TY - THES AU - Pierre Richard AB -
En proposant une histoire sociale du curling au Québec de 1807 à 1980, cette thèse s’attache aux questions relatives à la sociabilité selon trois axes. Qui sont les acteurs sociaux de ce sport? Quelles sont les valeurs qui sous-tendent leur pratique? Comment ce sport pose-t-il les jalons de sa pérennité?
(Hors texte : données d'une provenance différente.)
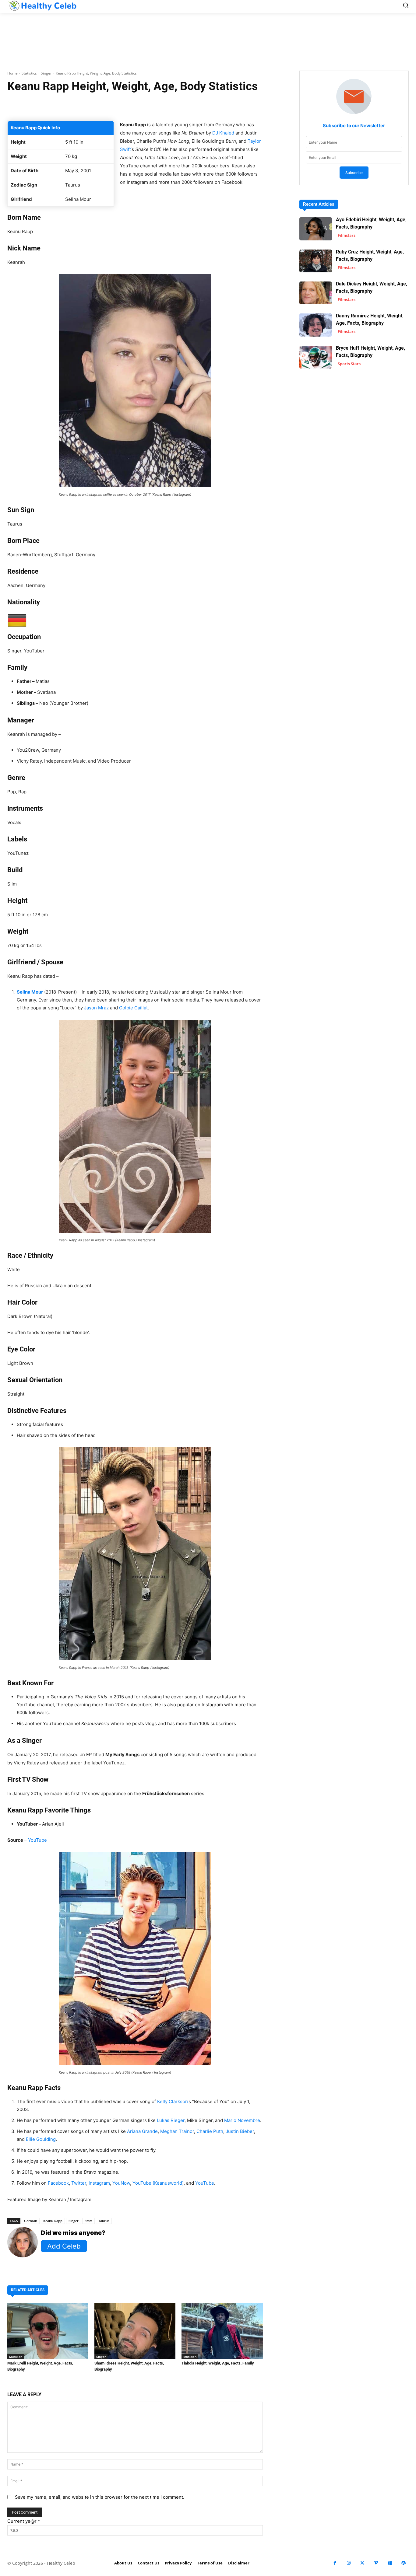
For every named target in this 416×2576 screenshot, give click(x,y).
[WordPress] (403, 2563)
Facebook (58, 2183)
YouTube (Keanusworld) (158, 2183)
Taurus (103, 2220)
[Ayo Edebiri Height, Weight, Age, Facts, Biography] (315, 228)
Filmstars (346, 235)
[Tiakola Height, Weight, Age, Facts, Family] (222, 2331)
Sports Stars (349, 363)
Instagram (99, 2183)
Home (12, 73)
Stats (88, 2220)
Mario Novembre (242, 2120)
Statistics (29, 73)
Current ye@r (23, 2521)
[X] (362, 2563)
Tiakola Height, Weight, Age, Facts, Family (218, 2363)
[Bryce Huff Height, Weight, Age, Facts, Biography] (315, 357)
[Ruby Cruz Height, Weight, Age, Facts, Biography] (315, 261)
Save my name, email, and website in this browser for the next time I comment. (99, 2497)
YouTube (37, 1840)
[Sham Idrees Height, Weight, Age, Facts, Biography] (134, 2331)
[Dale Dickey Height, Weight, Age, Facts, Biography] (315, 292)
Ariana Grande (142, 2131)
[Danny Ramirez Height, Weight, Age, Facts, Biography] (315, 324)
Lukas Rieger (171, 2120)
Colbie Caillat (133, 1008)
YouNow (121, 2183)
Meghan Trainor (177, 2131)
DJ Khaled (223, 133)
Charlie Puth (209, 2131)
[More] (215, 105)
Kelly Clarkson (172, 2101)
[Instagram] (348, 2563)
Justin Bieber (240, 2131)
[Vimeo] (376, 2563)
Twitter (78, 2183)
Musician (15, 2356)
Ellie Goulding (41, 2139)
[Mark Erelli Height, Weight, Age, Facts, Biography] (47, 2331)
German (30, 2220)
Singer (46, 73)
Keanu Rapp (52, 2220)
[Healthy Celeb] (42, 5)
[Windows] (389, 2563)
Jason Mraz (96, 1008)
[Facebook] (335, 2563)
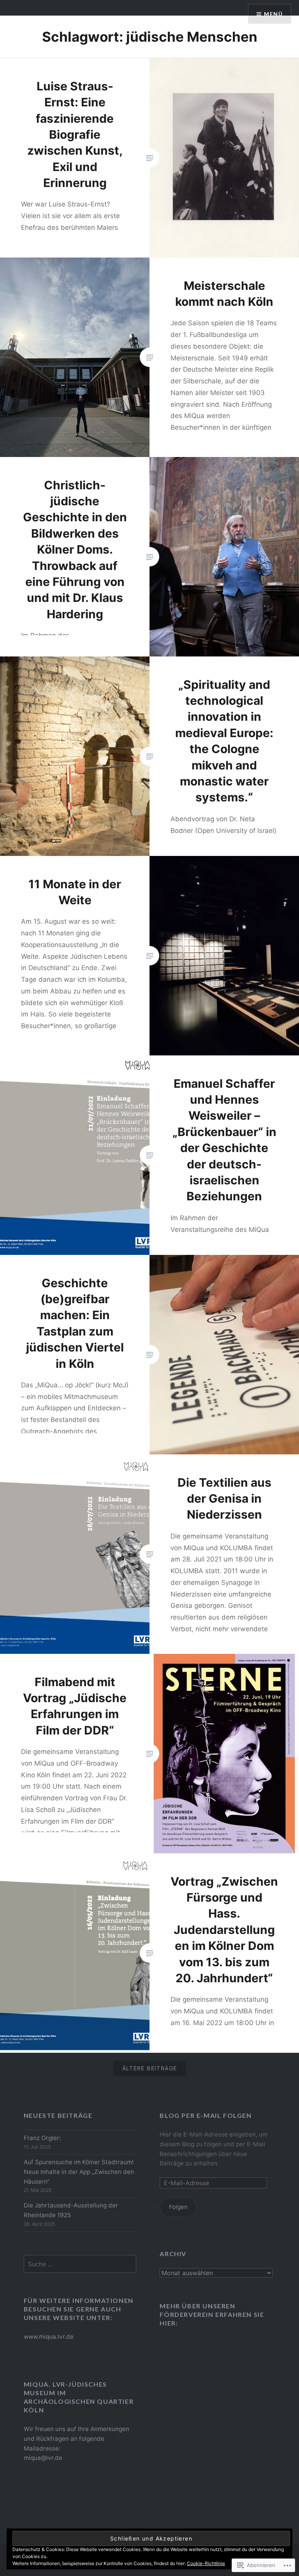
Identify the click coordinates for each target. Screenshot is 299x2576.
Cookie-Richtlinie (206, 2563)
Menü (273, 14)
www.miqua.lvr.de (49, 2336)
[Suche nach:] (80, 2264)
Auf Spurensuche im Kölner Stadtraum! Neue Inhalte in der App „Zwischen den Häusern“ (79, 2171)
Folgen (178, 2207)
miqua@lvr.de (43, 2457)
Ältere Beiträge (149, 2068)
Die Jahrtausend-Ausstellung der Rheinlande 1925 (71, 2210)
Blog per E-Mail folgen (206, 2115)
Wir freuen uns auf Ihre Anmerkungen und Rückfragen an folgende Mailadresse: (76, 2438)
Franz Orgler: (42, 2138)
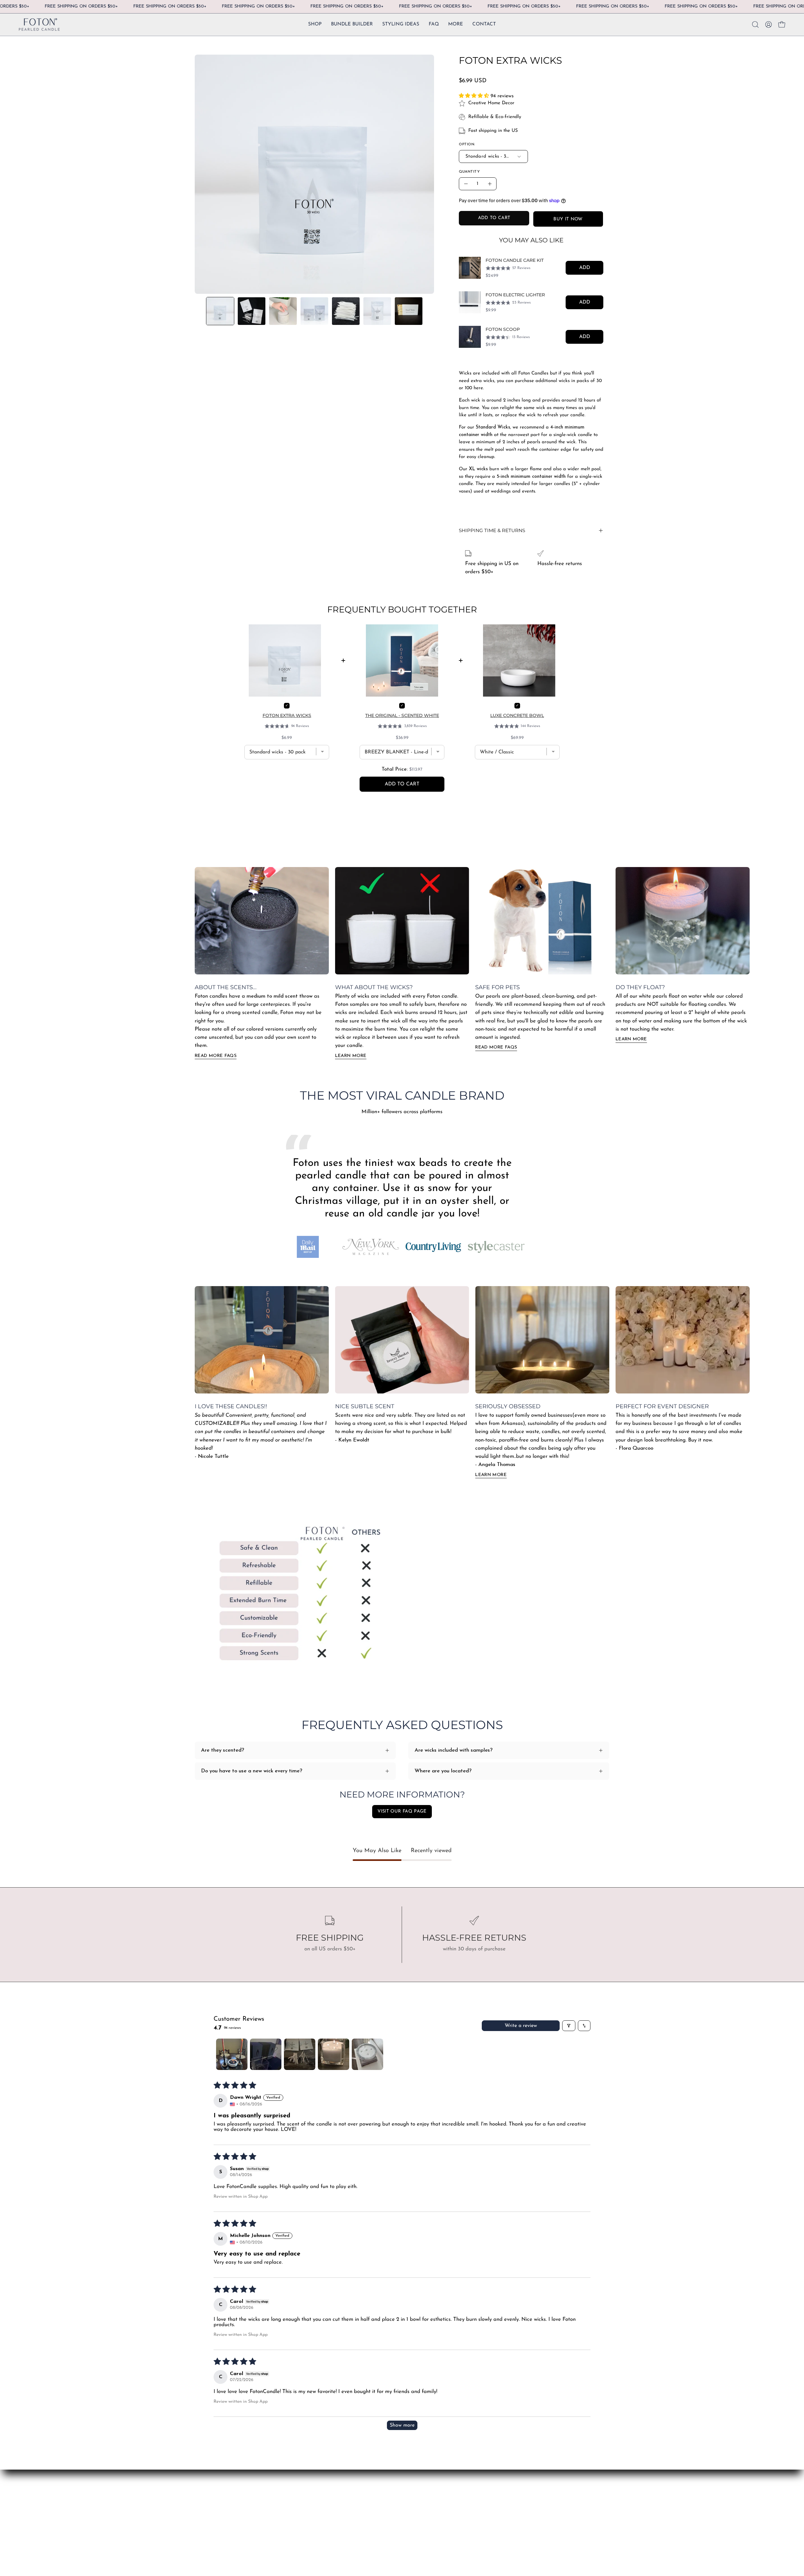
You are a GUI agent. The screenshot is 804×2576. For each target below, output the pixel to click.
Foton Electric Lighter (515, 295)
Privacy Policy (296, 2522)
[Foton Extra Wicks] (220, 311)
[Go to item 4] (333, 2054)
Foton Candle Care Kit (515, 260)
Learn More (351, 1056)
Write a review (521, 2025)
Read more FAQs (496, 1047)
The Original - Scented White (402, 715)
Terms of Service (299, 2511)
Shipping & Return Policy (309, 2500)
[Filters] (568, 2025)
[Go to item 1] (231, 2054)
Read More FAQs (215, 1056)
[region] (531, 302)
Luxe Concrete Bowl (517, 715)
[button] (455, 24)
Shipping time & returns (492, 530)
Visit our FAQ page (402, 1811)
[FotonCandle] (39, 24)
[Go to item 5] (367, 2054)
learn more (631, 1039)
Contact (204, 2489)
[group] (402, 963)
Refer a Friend (212, 2511)
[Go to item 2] (265, 2054)
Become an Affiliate (218, 2500)
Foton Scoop (503, 329)
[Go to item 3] (299, 2054)
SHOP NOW (295, 2489)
Tout au long du XIXe siècle, l’absence remarquée des femmes, des Canadiens français et de la classe ouvrière permet de poser les premiers éléments de la problématique. Pour chacun de ces groupes, nous avons par la suite établi les moments de la divulgation et de l’appropriation du sport. La participation féminine en curling s’exprime dans la dernière décennie du XIXe siècle avec la formation du Montreal Club. À cette époque, les sports d’hiver ne sont pas le lieu d’une camaraderie essentiellement masculine. Le curling obéit à cette tendance et, phénomène remarquable, la mixité émerge relativement tôt sans que des réticences particulières ne soient observées. Dans l’après-guerre, les femmes s’approprient l’activité et deviennent ensuite des partenaires de premier plan. Le retard des francophones est marqué et nous en avons étudié les raisons. Contrairement à ce que l’historiographie a pu laisser croire, ce retard ne tient pas à un refus global des valeurs sportives ou à une prise de distance associée à la culture anglo-saxonne. Jusqu’aux années 1970, le curling demeure un sport de classe réservé à une élite bourgeoise. À l’inverse d’autres activités, c’est tardivement qu’il finit par joindre la masse. La baisse de popularité du sport combinée à une offre excédentaire de places congédie pour de bon toute prétention de distinction.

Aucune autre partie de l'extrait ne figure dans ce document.